Non è stata quella di ieri una partita emozionante per una finale, ma era prevedibile si sono affrontate due squadre in sofferenza, sebbene il Napoli almeno alla vigilia pareva avesse un qualcosa in più.

La partita infatti, almeno fino al gol che l’ha sbloccata, è stata tutta incentrata sul non sbagliare, sebbene la Juve facesse gioco e il Napoli provasse a ripartire. Nel primo tempo nessuna grossa emozione se non un bello e coraggioso colpo di testa di Lozano, servito da Demme, ma troppo addosso al portiere avversario che comunque è reattivo e in qualche modo respinge. Il primo tempo è tutto qui.

Nel secondo tempo con l’entrata di Bernardeschi le cose cambiano, la Juve tiene ancora di più il pallino del gioco e stavolta il Napoli non riesce nemmeno ad abbozzarla una ripartenza. Al pronti via proprio Bernardeschi è pericoloso con Ospina che salva sulla linea. Gattuso non cambia nulla nonostante i bianconeri ci schiaccino sempre di più. Il gol è nell’aria e arriva però in maniera roccambolesca, da un calcio d’angolo in qualche modo il pallone sbatte sul braccio di Bakayoko e rimbalza nell’aria piccola dove si trova solo Ronaldo, tra l’alto il pallone gli arriva benissimo, e tira in rete con Ospina che non ci può far nulla. La reazione c’è ma è moscia e priva di idee, si gioca più con la foga, arrivano anche i cambi, finalmente, e proprio da uno di questi -Mertens ovviamente- arriva un furbo rigore che l’arbitro in maniera assurda non vede e ha bisogno del Var come una Casellati qualunque. Insigne si incarica di battere e sbaglia come sempre quando ha un rigore contro la Juve, siamo a tre. Partita segnata da episodi, che sono tutti a sfavore del Napoli, infatti verso il finale un tiro di Lozano rimpallato spiazza il portire juventino ma gli sbatte sul piede e viene respinto. Finisce così con il 2-0 proprio sul fischio finale.

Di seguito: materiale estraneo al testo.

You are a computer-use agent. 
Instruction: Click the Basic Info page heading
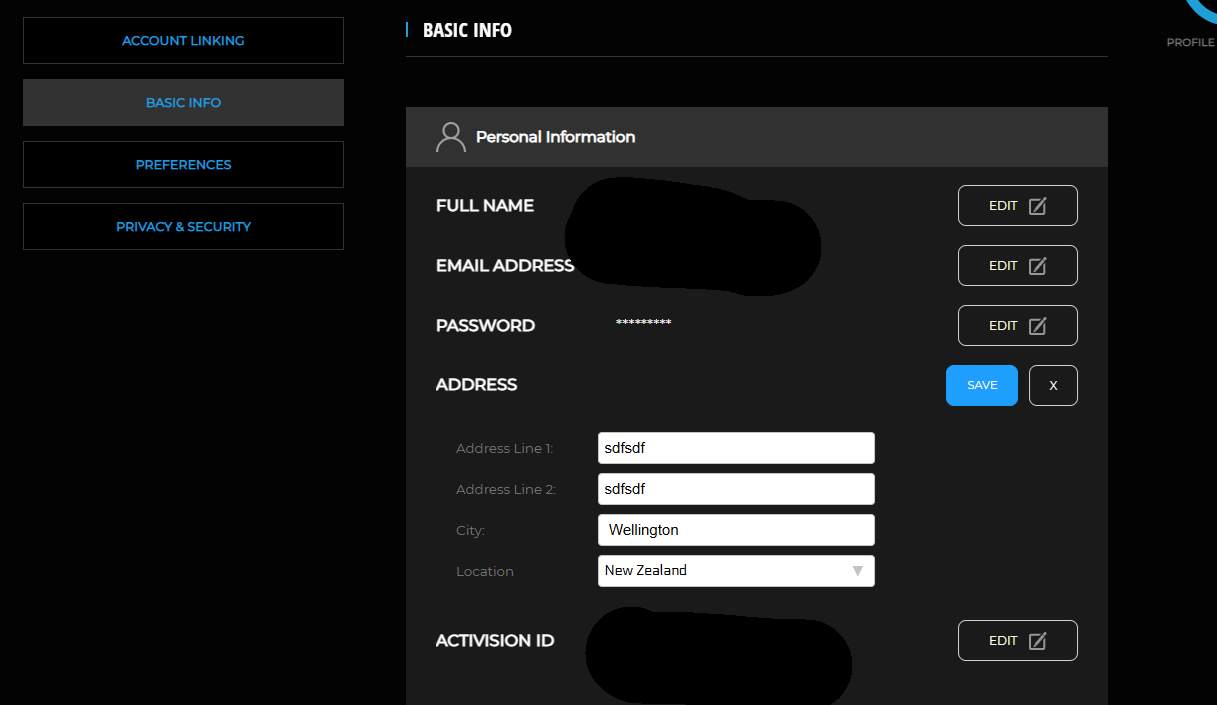(x=467, y=30)
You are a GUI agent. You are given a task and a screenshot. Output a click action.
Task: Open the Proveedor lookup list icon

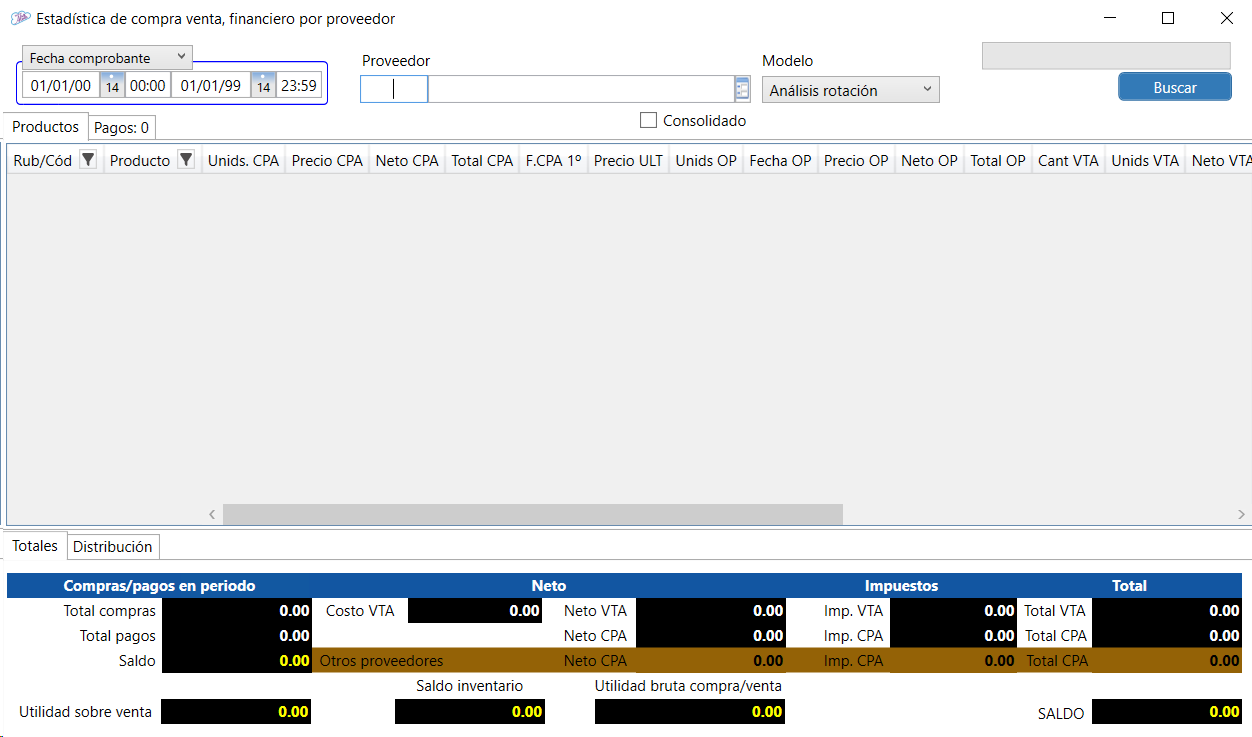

Dispiace molto l’atteggiamento remissivo, ancora non si riesce a capire l’anima di questa squadra: ora ti arriva una prestazione di merda come contro lo Spezia, ora ti arriva una prestazione esaltante come contro Roma e Fiorentina e poi una partita scialba come quella di ieri. La Juventus non ha fatto nulla di diverso dal solito è una squadra che ha un gioco mediocre, ma noi ieri siamo stati ancor più che mediocri e pure sfortunati.

LA PAGELLA DEL PUNGIGLIONE

Ospina 6: Incolpevole sui gol, bravo nel bloccare sulla linea il tiro di Bernardeschi e rinvia la sconfitta di qualche minuto.
Di Lorenzo 6: buon primo tempo, ma subisce nel secondo le incursioni di Bernardeschi
Manolas 5.5: la Juventus lo costringe ad impostare e non sempre gli riesce bene,
Koulibaly 6: Buona gara in fase difensiva, non riesce mai a liberarsi dalla pressione per impostare dal basso.
Rui 5: è dal suo lato che la Juventus è pericolosa sempre e non solo non contiene, ma non riesce nemmeno a scendere.
Bakayoko 5.5: sfortunato sull’assist involontario a Ronaldo.
(Elmas) 5.5: mah! avrebbe dovuto dare dinamismo, mah!
Demme 6: buona partita, serve un assisti prezioso per Lozano che non si concretizza
Lozano 6: c’è e l’azione più pericolosa nel primo tempo è la sua. Purtroppo nella ripresa cala, ma è tutta la squadra a farlo.
Zielinski 5: partita opaca, nessuna giocata, nessun tiro.
Insigne 4.5: un po’ come Lozano con un buon primo tempo, ma poi sparisce nella ripresa e lo si vede solo sul dischetto che sbaglia malamente. Dispiace per le critiche che sta ricevendo dai tifosotti, a noi non piace pure quando fa le doppiette.
Petagna 5: non al meglio, servito poco per ovvie ragioni, deve fare gioco difensivo se vuol toccare palla.
(Mertens) 6: anche lui non al meglio, ma in quei pochi minuti che gioca fa la differenza, si procura un rigore con estrema furbizia.
Altri sv

NOTA STATISTICA: Per Insigne, se avesse segnato quel rigore, sarebbe stata la marcatura n°100 in assoluto con la maglia del Napoli. Appuntamento rinviato, purtroppo.